*** Data provided ***

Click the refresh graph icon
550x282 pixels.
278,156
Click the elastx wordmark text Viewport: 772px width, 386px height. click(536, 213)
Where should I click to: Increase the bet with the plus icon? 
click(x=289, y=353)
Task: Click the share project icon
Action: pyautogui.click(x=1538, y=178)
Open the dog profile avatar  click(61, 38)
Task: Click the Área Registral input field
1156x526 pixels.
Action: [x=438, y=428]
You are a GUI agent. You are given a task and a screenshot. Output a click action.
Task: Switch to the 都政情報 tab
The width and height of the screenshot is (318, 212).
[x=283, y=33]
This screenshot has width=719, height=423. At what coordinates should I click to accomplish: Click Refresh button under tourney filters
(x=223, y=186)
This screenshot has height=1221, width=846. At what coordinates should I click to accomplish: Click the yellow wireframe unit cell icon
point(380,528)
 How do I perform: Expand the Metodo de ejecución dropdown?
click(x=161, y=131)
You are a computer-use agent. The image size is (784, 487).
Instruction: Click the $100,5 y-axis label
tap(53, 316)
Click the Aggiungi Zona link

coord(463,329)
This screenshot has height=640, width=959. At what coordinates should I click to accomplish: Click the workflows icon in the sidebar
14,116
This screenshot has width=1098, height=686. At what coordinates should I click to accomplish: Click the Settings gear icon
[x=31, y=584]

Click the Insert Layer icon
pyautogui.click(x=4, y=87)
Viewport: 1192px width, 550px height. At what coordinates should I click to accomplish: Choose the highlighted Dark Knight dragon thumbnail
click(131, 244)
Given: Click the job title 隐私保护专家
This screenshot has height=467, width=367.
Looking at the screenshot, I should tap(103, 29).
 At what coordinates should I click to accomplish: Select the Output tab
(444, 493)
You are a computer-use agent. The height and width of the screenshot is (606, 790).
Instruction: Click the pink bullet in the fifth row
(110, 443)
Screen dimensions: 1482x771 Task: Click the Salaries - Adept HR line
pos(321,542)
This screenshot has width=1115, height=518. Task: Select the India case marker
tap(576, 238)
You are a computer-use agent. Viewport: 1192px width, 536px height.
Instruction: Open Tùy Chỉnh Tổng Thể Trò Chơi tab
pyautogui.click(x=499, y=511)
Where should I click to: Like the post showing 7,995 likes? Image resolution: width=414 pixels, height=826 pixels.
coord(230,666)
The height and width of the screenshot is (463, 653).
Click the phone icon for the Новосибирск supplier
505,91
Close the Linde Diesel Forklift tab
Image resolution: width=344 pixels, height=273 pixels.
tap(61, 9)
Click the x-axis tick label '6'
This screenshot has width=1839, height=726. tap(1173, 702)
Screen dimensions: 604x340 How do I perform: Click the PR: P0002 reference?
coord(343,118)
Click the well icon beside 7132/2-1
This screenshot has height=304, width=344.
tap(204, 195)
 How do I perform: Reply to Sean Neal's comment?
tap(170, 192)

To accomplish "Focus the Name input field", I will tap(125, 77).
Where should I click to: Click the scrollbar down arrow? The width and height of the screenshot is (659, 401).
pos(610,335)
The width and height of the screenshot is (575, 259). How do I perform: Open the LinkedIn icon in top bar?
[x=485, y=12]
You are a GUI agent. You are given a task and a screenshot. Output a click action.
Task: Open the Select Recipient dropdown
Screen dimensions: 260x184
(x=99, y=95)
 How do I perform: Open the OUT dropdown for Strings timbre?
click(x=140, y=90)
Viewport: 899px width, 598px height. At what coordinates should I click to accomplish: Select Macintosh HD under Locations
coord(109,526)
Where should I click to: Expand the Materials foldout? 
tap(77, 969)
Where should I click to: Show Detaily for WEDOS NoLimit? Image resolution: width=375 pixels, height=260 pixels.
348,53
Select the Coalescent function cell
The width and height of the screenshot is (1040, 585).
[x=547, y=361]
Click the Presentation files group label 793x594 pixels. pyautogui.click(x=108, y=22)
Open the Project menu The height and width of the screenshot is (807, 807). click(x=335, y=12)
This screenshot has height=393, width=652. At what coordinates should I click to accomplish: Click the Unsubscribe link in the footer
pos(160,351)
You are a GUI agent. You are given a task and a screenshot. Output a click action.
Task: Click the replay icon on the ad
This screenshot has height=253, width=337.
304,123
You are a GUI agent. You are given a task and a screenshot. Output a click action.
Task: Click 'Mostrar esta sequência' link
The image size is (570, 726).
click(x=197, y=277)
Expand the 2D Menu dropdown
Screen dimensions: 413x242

*** End of Data provided ***

### Activity
Copy the entries above exactly, so that each line matches the original.

### Completed exercise
Click the refresh graph icon
550x282 pixels.
278,156
Click the elastx wordmark text Viewport: 772px width, 386px height. click(536, 213)
Where should I click to: Increase the bet with the plus icon? 
click(x=289, y=353)
Task: Click the share project icon
Action: pyautogui.click(x=1538, y=178)
Open the dog profile avatar  click(61, 38)
Task: Click the Área Registral input field
1156x526 pixels.
Action: [x=438, y=428]
You are a GUI agent. You are given a task and a screenshot. Output a click action.
Task: Switch to the 都政情報 tab
The width and height of the screenshot is (318, 212).
[x=283, y=33]
This screenshot has width=719, height=423. At what coordinates should I click to accomplish: Click Refresh button under tourney filters
(x=223, y=186)
This screenshot has height=1221, width=846. At what coordinates should I click to accomplish: Click the yellow wireframe unit cell icon
point(380,528)
 How do I perform: Expand the Metodo de ejecución dropdown?
click(x=161, y=131)
You are a computer-use agent. The image size is (784, 487).
Instruction: Click the $100,5 y-axis label
tap(53, 316)
Click the Aggiungi Zona link

coord(463,329)
This screenshot has height=640, width=959. At what coordinates should I click to accomplish: Click the workflows icon in the sidebar
14,116
This screenshot has width=1098, height=686. At what coordinates should I click to accomplish: Click the Settings gear icon
[x=31, y=584]

Click the Insert Layer icon
pyautogui.click(x=4, y=87)
Viewport: 1192px width, 550px height. At what coordinates should I click to accomplish: Choose the highlighted Dark Knight dragon thumbnail
click(131, 244)
Given: Click the job title 隐私保护专家
This screenshot has height=467, width=367.
Looking at the screenshot, I should tap(103, 29).
 At what coordinates should I click to accomplish: Select the Output tab
(444, 493)
You are a computer-use agent. The height and width of the screenshot is (606, 790).
Instruction: Click the pink bullet in the fifth row
(110, 443)
Screen dimensions: 1482x771 Task: Click the Salaries - Adept HR line
pos(321,542)
This screenshot has width=1115, height=518. Task: Select the India case marker
tap(576, 238)
You are a computer-use agent. Viewport: 1192px width, 536px height.
Instruction: Open Tùy Chỉnh Tổng Thể Trò Chơi tab
pyautogui.click(x=499, y=511)
Where should I click to: Like the post showing 7,995 likes? Image resolution: width=414 pixels, height=826 pixels.
coord(230,666)
The height and width of the screenshot is (463, 653).
Click the phone icon for the Новосибирск supplier
505,91
Close the Linde Diesel Forklift tab
Image resolution: width=344 pixels, height=273 pixels.
tap(61, 9)
Click the x-axis tick label '6'
This screenshot has width=1839, height=726. tap(1173, 702)
Screen dimensions: 604x340 How do I perform: Click the PR: P0002 reference?
coord(343,118)
Click the well icon beside 7132/2-1
This screenshot has height=304, width=344.
tap(204, 195)
 How do I perform: Reply to Sean Neal's comment?
tap(170, 192)

To accomplish "Focus the Name input field", I will tap(125, 77).
Where should I click to: Click the scrollbar down arrow? The width and height of the screenshot is (659, 401).
pos(610,335)
The width and height of the screenshot is (575, 259). How do I perform: Open the LinkedIn icon in top bar?
[x=485, y=12]
You are a GUI agent. You are given a task and a screenshot. Output a click action.
Task: Open the Select Recipient dropdown
Screen dimensions: 260x184
(x=99, y=95)
 How do I perform: Open the OUT dropdown for Strings timbre?
click(x=140, y=90)
Viewport: 899px width, 598px height. At what coordinates should I click to accomplish: Select Macintosh HD under Locations
coord(109,526)
Where should I click to: Expand the Materials foldout? 
tap(77, 969)
Where should I click to: Show Detaily for WEDOS NoLimit? Image resolution: width=375 pixels, height=260 pixels.
348,53
Select the Coalescent function cell
The width and height of the screenshot is (1040, 585).
[x=547, y=361]
Click the Presentation files group label 793x594 pixels. pyautogui.click(x=108, y=22)
Open the Project menu The height and width of the screenshot is (807, 807). click(x=335, y=12)
This screenshot has height=393, width=652. At what coordinates should I click to accomplish: Click the Unsubscribe link in the footer
pos(160,351)
You are a GUI agent. You are given a task and a screenshot. Output a click action.
Task: Click the replay icon on the ad
This screenshot has height=253, width=337.
304,123
You are a GUI agent. You are given a task and a screenshot. Output a click action.
Task: Click 'Mostrar esta sequência' link
The image size is (570, 726).
click(x=197, y=277)
Expand the 2D Menu dropdown
Screen dimensions: 413x242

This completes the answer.